>> Start EXERCISE MATERIALS

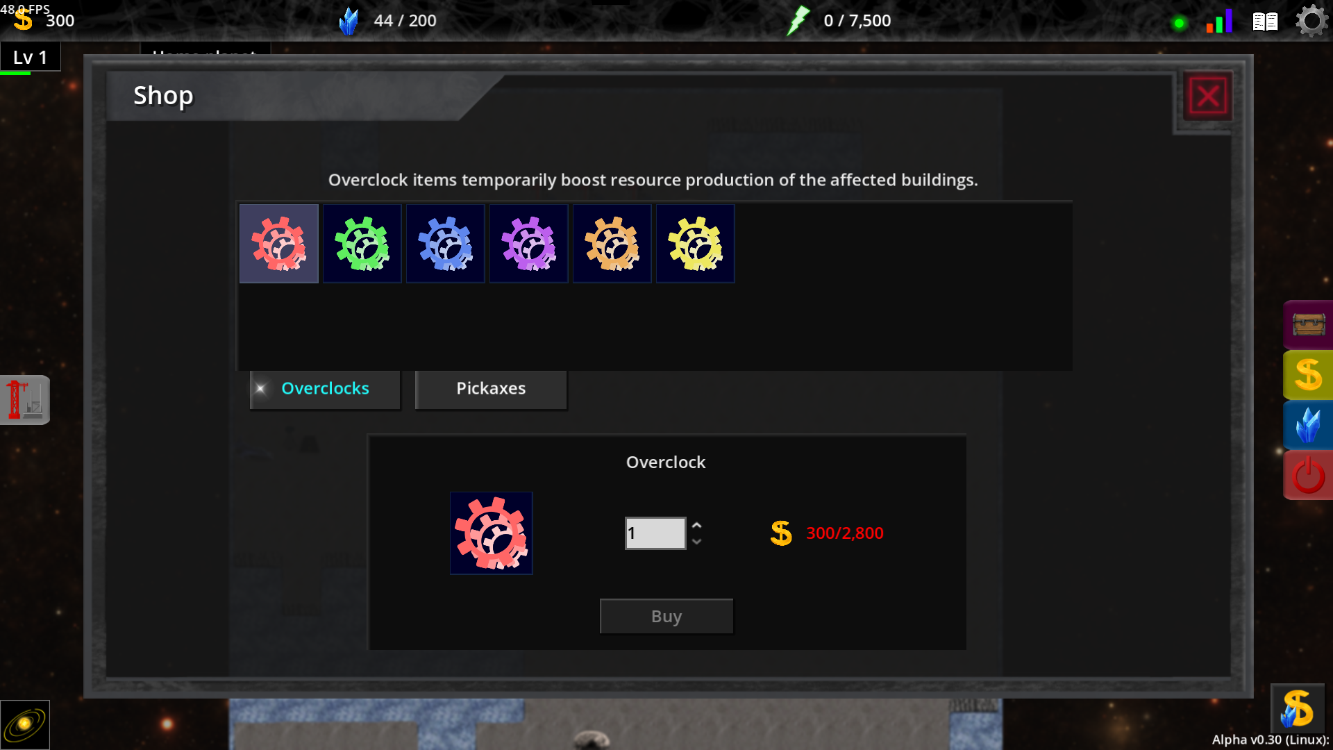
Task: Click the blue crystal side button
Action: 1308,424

>> End EXERCISE MATERIALS
>> Start EXERCISE MATERIALS

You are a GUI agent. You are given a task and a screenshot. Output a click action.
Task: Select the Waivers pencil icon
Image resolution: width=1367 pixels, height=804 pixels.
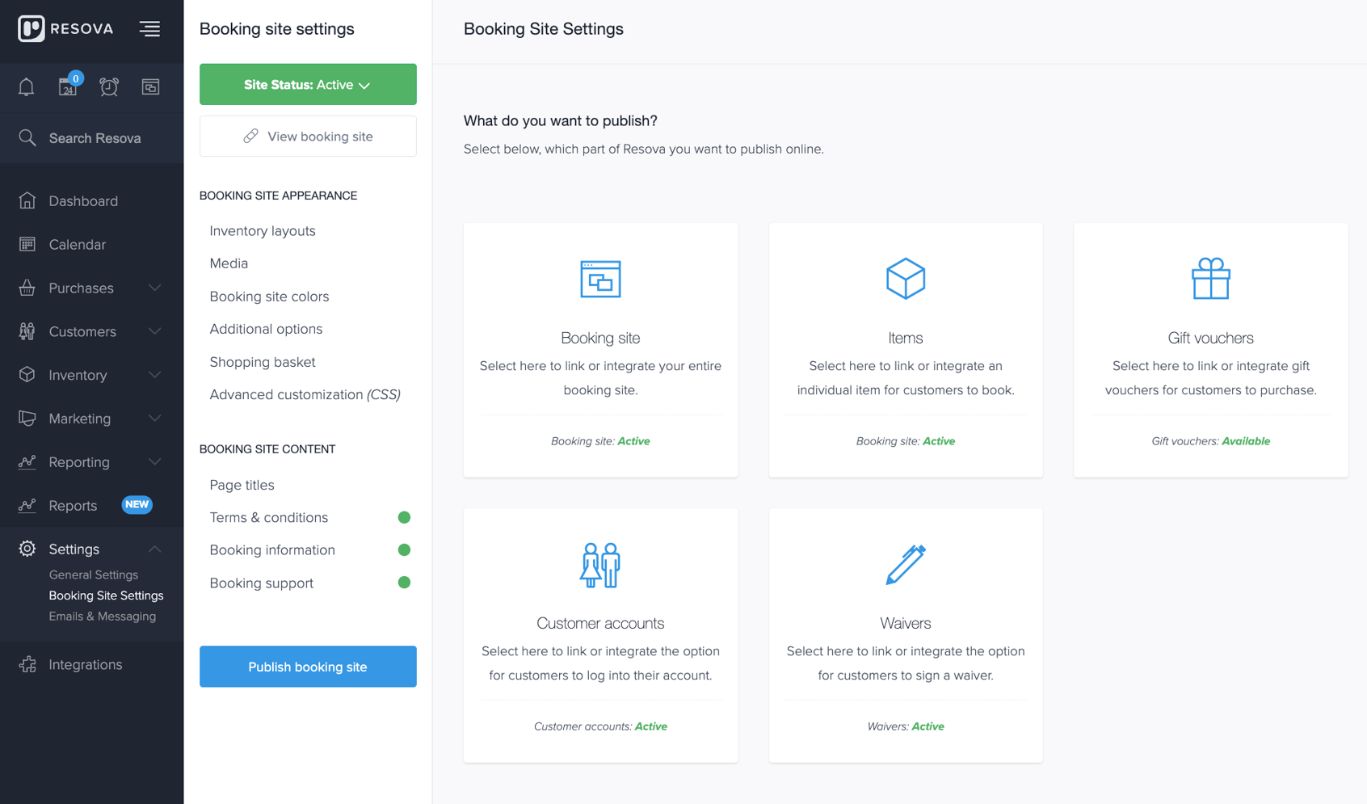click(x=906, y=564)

>> End EXERCISE MATERIALS
>> Start EXERCISE MATERIALS

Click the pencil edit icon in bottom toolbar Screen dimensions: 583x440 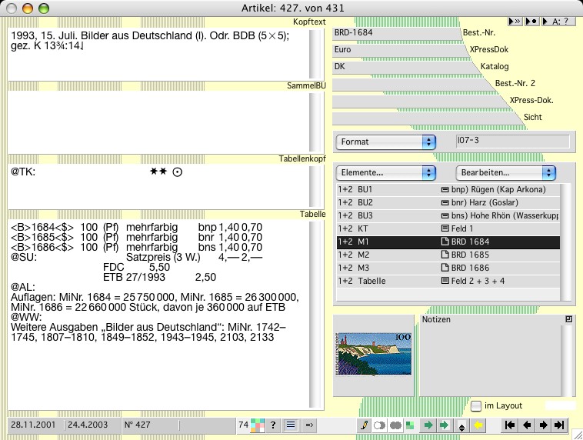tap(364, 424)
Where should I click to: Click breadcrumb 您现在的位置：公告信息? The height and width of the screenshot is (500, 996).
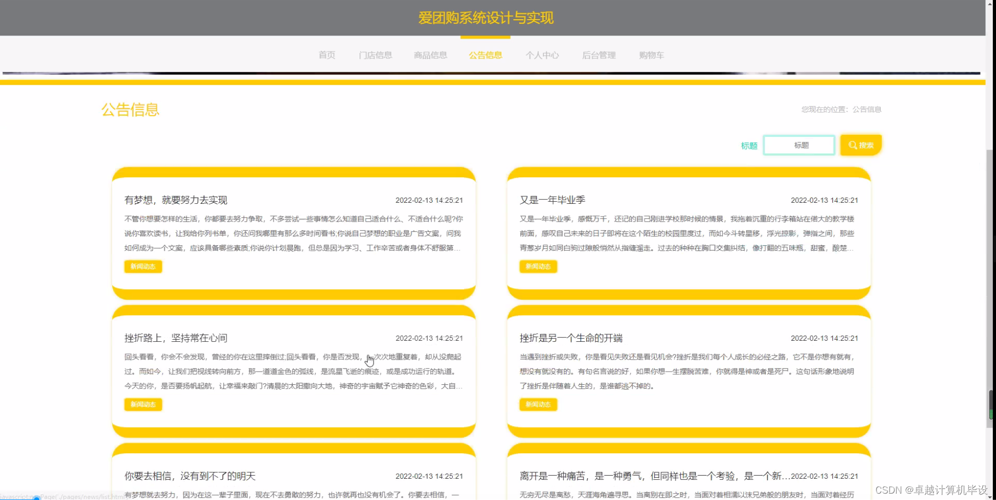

>> End EXERCISE MATERIALS

**JOB**. Render the records from the line with "You are a GUI" up to and including the line with "click(x=906, y=564)" as a two-column CSV with the header columns request and answer. Use one row per record, put each value in a single quoted field with line breaks replaced by spaces, and leave out the pictures.

**RESULT OF THE TASK**.
request,answer
"You are a GUI agent. You are given a task and a screenshot. Output a click action. Task: Select the Waivers pencil icon Image resolution: width=1367 pixels, height=804 pixels.","click(x=906, y=564)"